**Material supplied**
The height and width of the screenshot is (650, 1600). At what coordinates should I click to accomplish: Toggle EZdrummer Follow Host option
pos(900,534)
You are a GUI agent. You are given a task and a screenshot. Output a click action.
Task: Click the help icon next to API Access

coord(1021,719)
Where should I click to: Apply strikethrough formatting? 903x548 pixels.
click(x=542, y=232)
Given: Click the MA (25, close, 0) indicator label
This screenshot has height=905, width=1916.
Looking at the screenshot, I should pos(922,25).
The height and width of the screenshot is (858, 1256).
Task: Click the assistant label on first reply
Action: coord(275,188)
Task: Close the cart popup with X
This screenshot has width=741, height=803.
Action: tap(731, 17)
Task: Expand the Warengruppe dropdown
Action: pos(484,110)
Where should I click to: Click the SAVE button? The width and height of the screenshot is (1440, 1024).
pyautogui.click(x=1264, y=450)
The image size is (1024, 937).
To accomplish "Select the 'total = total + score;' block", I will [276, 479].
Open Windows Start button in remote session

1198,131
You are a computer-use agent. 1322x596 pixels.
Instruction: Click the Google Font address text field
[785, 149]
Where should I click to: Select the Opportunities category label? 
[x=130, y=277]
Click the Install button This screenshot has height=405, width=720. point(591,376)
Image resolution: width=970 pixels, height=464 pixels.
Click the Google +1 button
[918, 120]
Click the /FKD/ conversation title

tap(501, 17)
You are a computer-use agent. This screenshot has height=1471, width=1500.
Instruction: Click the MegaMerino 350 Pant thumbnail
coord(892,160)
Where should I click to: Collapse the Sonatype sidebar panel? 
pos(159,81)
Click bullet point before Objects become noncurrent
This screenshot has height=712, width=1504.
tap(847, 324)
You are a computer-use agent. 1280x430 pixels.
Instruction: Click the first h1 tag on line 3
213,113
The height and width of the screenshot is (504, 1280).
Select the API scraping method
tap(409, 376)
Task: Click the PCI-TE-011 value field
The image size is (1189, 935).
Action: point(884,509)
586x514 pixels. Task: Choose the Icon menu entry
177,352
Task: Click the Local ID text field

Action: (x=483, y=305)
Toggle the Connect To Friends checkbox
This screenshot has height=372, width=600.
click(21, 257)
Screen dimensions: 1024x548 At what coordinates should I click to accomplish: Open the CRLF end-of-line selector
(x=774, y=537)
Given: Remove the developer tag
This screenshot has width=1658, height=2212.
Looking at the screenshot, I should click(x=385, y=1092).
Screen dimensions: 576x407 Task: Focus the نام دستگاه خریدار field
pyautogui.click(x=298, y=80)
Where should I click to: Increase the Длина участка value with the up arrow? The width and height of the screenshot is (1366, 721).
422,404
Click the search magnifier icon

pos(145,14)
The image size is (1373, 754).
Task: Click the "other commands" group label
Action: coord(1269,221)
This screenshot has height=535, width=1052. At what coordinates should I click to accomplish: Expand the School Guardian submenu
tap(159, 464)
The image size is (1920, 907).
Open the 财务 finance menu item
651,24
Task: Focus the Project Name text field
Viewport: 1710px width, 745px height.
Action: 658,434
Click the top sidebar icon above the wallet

**What is required**
Everything from the line containing "Screen dimensions: 576x407" to the end of the records must be written out exactly; include both of those lines and no others.

**Written response**
Screen dimensions: 576x407 Task: Focus the نام دستگاه خریدار field
pyautogui.click(x=298, y=80)
Where should I click to: Increase the Длина участка value with the up arrow? The width and height of the screenshot is (1366, 721).
422,404
Click the search magnifier icon

pos(145,14)
The image size is (1373, 754).
Task: Click the "other commands" group label
Action: coord(1269,221)
This screenshot has height=535, width=1052. At what coordinates should I click to accomplish: Expand the School Guardian submenu
tap(159, 464)
The image size is (1920, 907).
Open the 财务 finance menu item
651,24
Task: Focus the Project Name text field
Viewport: 1710px width, 745px height.
Action: 658,434
Click the top sidebar icon above the wallet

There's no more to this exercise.